───── SELECTED TEXT ─────

Since Shanghai Hao Cheng Food Development Co., Ltd. (“Haocheng”), one of the Group’s subsidiaries, has established a well-marketed brandname “Haocheng”, the Group decided to sell all sweeteners products produced in Shanghai under this brandname. As such, Haocheng sold 3,000 MT of HFCS 42 during the Period and the revenue of HFCS 42 amounted to approximately HK$10 million with a gross profit and gross profit margin of approximately HK$1 million and 14.1% (2011: nil and nil) respectively. For the new product HFCS 55, it recorded a sales volume and revenue of approximately 9,000 MT and HK$34 million respectively during the Period with a gross profit and gross profit margin of approximately HK$5 million and 14.0% (2011: nil and nil) respectively.

───── EXTRACTED DATA ─────

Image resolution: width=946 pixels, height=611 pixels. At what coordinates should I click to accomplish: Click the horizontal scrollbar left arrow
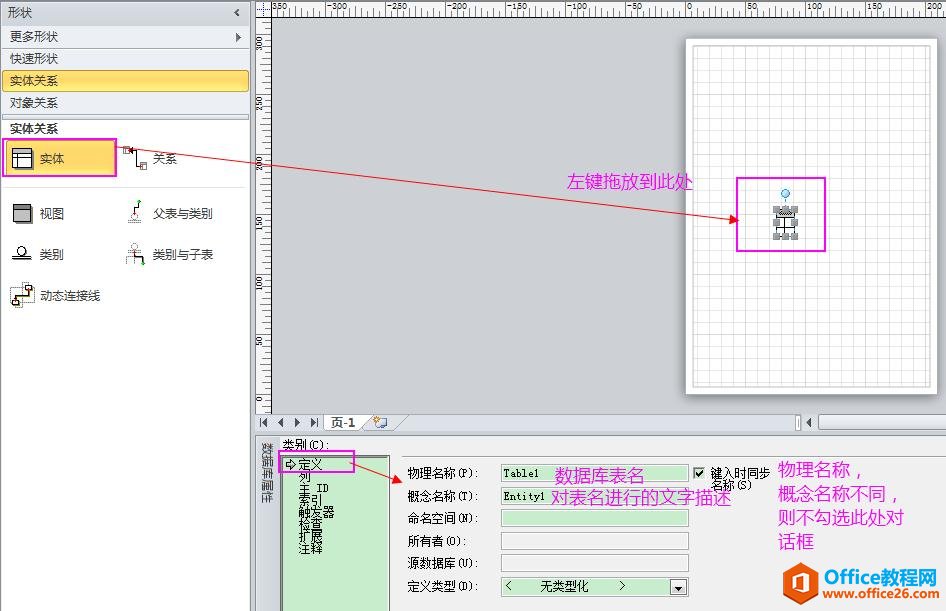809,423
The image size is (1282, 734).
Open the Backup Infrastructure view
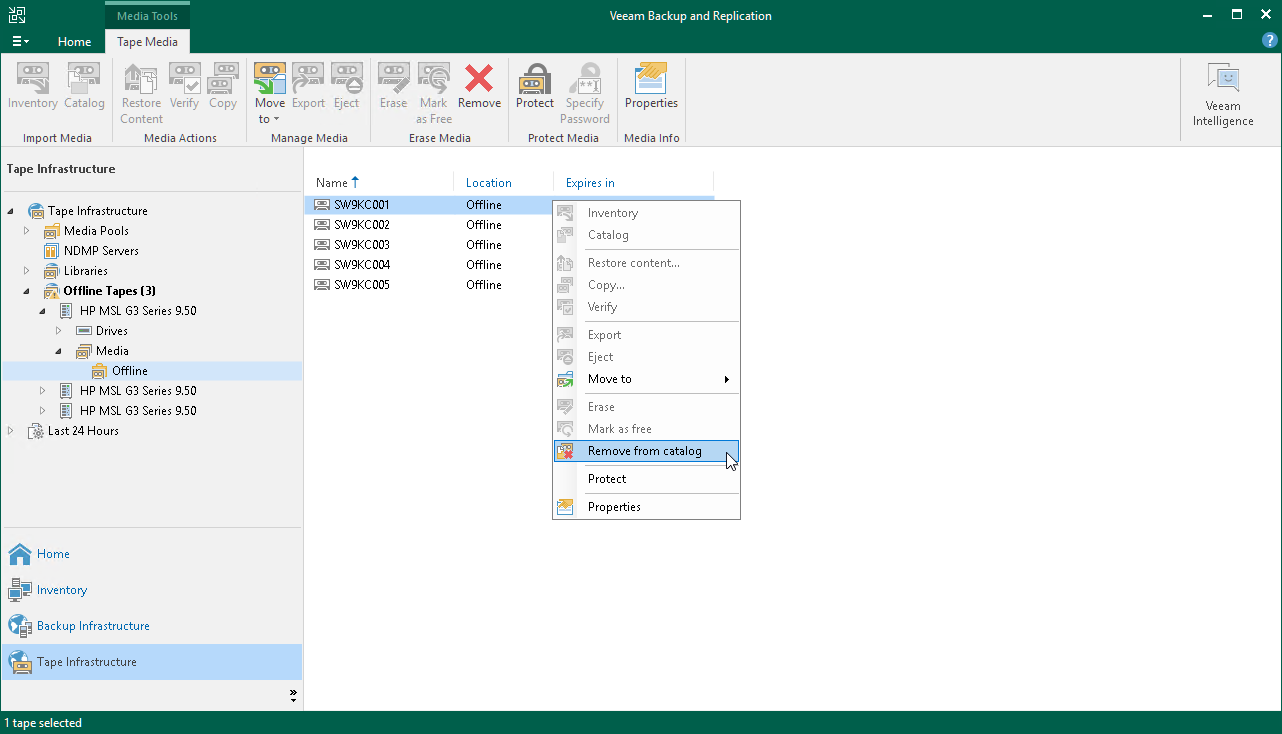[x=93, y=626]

─────
───── EXTRACTED DATA ─────

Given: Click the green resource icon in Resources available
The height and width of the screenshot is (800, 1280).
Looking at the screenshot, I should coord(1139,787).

─────
───── EXTRACTED DATA ─────

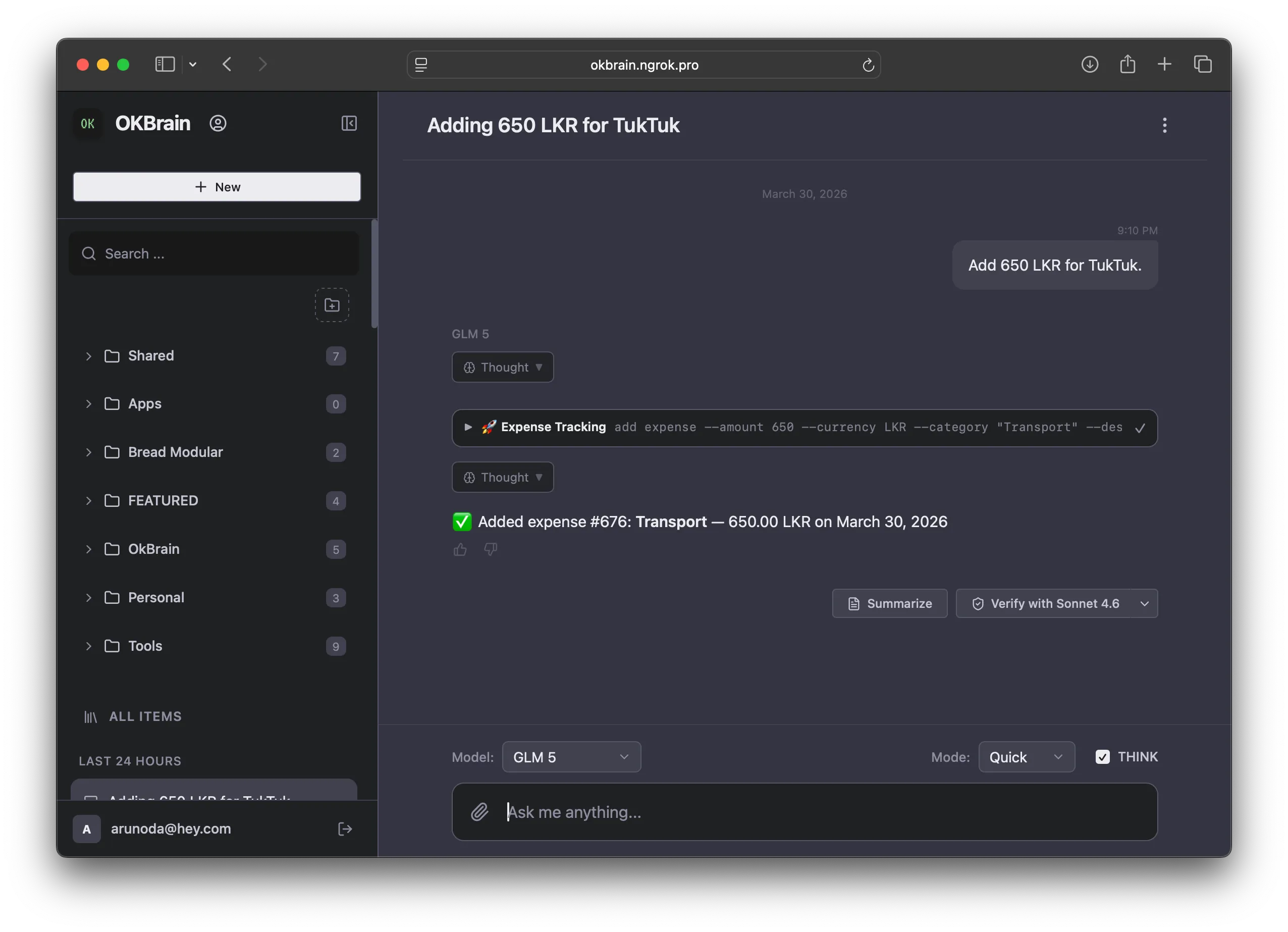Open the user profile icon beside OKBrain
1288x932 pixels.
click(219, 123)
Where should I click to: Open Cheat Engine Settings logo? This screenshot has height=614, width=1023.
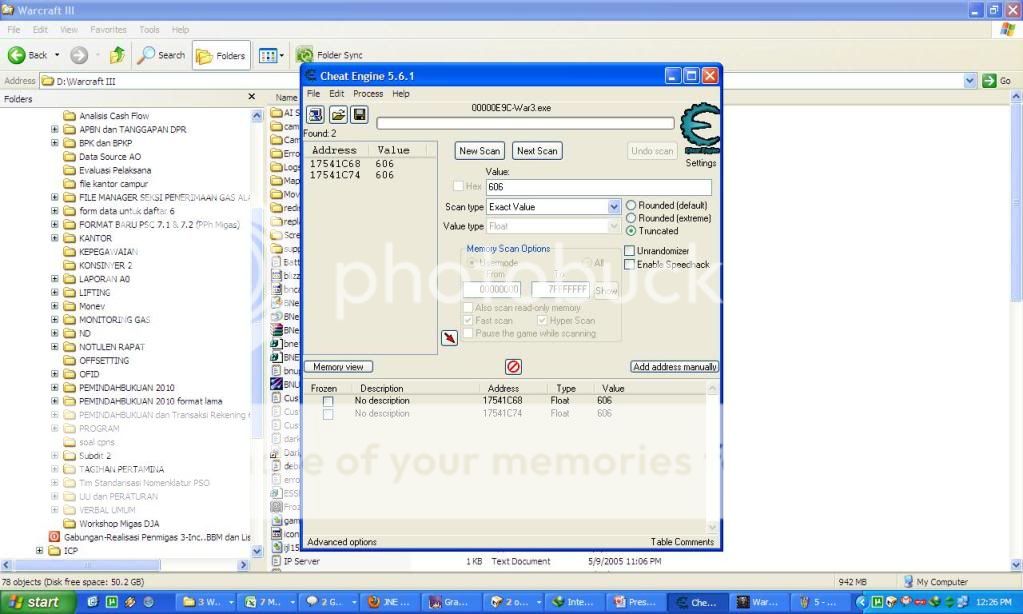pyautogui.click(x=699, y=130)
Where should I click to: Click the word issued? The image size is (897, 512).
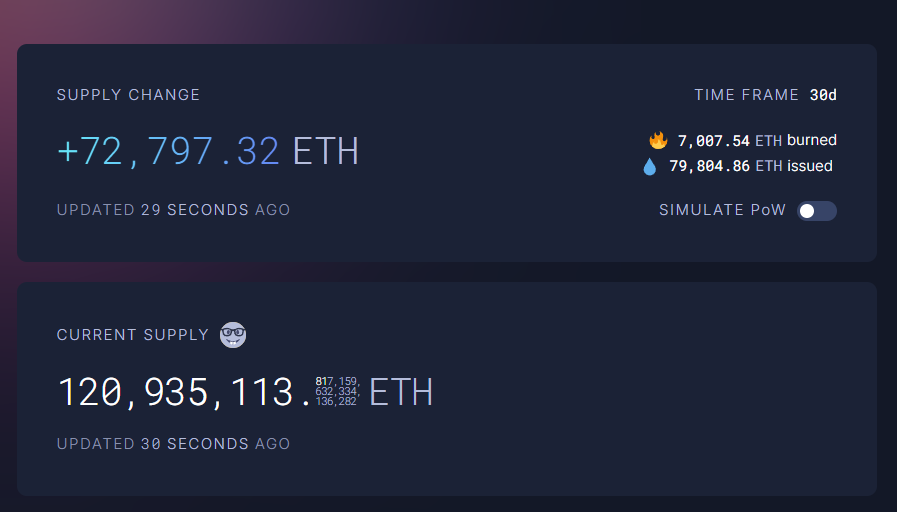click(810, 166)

─────

WORK TO COMPLETE
1: In the sweeteners passage, switch "HFCS 42" to "HFCS-42" and write out the part from "Since Shanghai Hao" up to and including "14.0% (2011: nil and nil) respectively.".
2: According to the sweeteners passage, what gross profit margin did the new product HFCS 55 record during the Period?

RESPONSES TO THE TASKS
1:
Since Shanghai Hao Cheng Food Development Co., Ltd. (“Haocheng”), one of the Group’s subsidiaries, has established a well-marketed brandname “Haocheng”, the Group decided to sell all sweeteners products produced in Shanghai under this brandname. As such, Haocheng sold 3,000 MT of HFCS-42 during the Period and the revenue of HFCS-42 amounted to approximately HK$10 million with a gross profit and gross profit margin of approximately HK$1 million and 14.1% (2011: nil and nil) respectively. For the new product HFCS 55, it recorded a sales volume and revenue of approximately 9,000 MT and HK$34 million respectively during the Period with a gross profit and gross profit margin of approximately HK$5 million and 14.0% (2011: nil and nil) respectively.

2: Approximately 14.0%.